When a patient is at risk of becoming diabetic, whether it be due to a genetic predisposition or otherwise, what tools are actually available to healthcare professionals? What tools or programs can they offer their patients?
Care teams have difficulty finding the right tools and balance when it comes to diagnosing and providing resources to their patients.
Timothy E. Graham, an endocrinologist, and physician involved in Intermountain’s diabetes prevention efforts perfectly described this situation:
“One of the biggest frustrations for physicians is when we can diagnose a condition that we know has high stakes for the patient, but we don’t have effective tools—whether it’s a medicine or a program or a referral—to help the patient. Prediabetes has been lingering in that horrible space for almost a decade, and now we have the ability to connect patients to services that are truly impactful.”
Healthcare professionals simply lack the proper resources to recommend tools or programs that will help their patients either prevent diabetes, track it or recommend the necessary lifestyle changes to help improve their chronic disease.
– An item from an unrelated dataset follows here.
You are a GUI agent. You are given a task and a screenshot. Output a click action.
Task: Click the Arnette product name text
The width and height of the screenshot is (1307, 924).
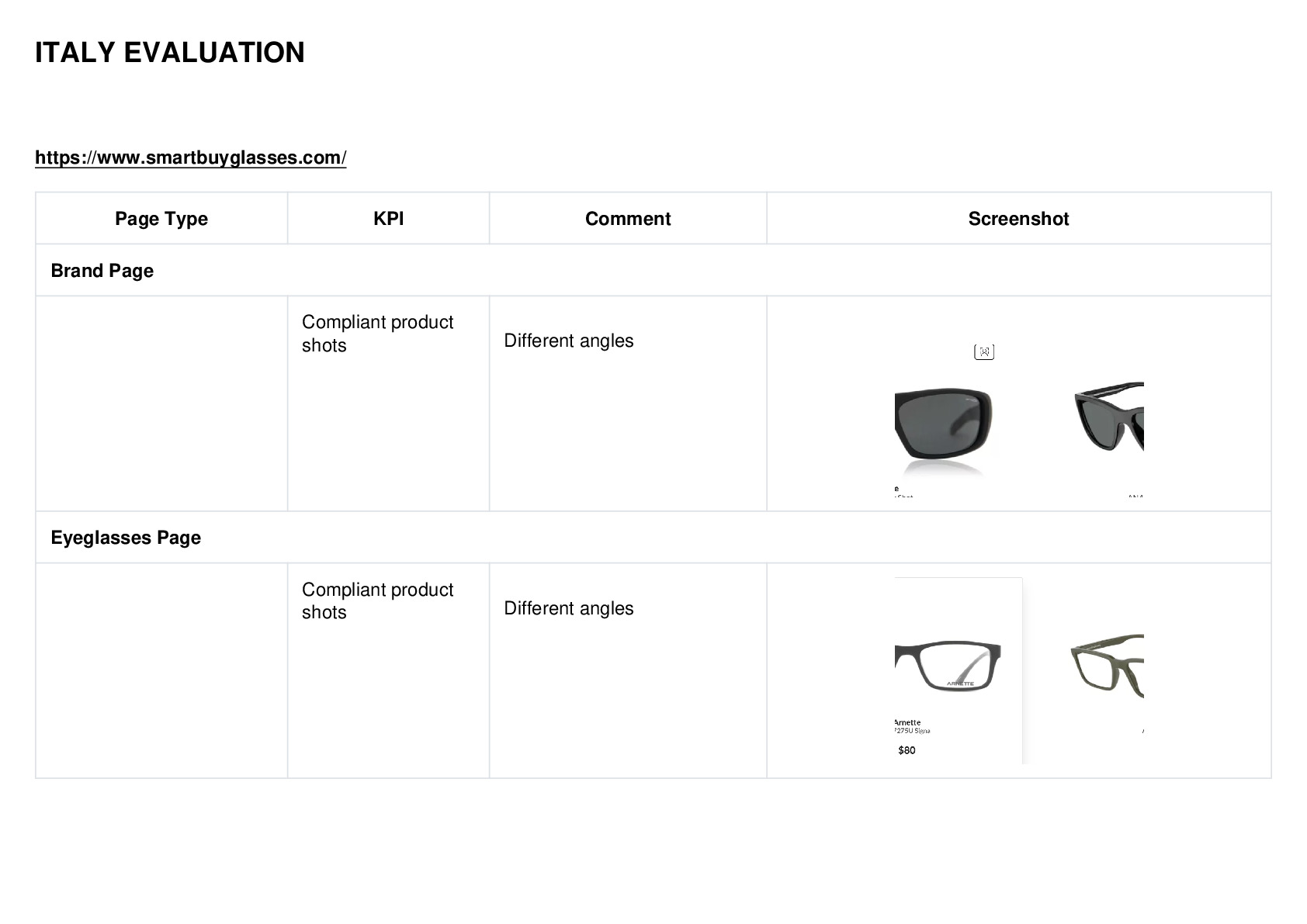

As technology increasingly takes over the way many practice medicine, it’s far time patients leverage this technology to help themselves as well.
Doctors need to become the technology enabler, introducing relevant tech that will help the over 80 million people with prediabetes in the U.S.
An article in the Wall Street Journal states:
“New studies show that the emerging field of digital medicine—a combination of remote monitoring, behavior modification, and personalized intervention overseen by the patients’ own doctors—can improve outcomes in some of the most costly and tough-to-manage categories such as diabetes, heart disease, and lung disease.”
The article, outlining Intermountain Healthcare’s diabetes prevention program, showcased a specific participant, Michael Astle, who significantly reduced his weight and diminished his risk of diabetes. Apps, online communities, digital monitors and personalized health coaches have significantly helped patients improve their weight and health outcomes, diminishing their risk of diabetes along the way.
Leveraging health tools that incorporate seamlessly into a patient’s daily life and activities is the best way to track health goals and motivate patients.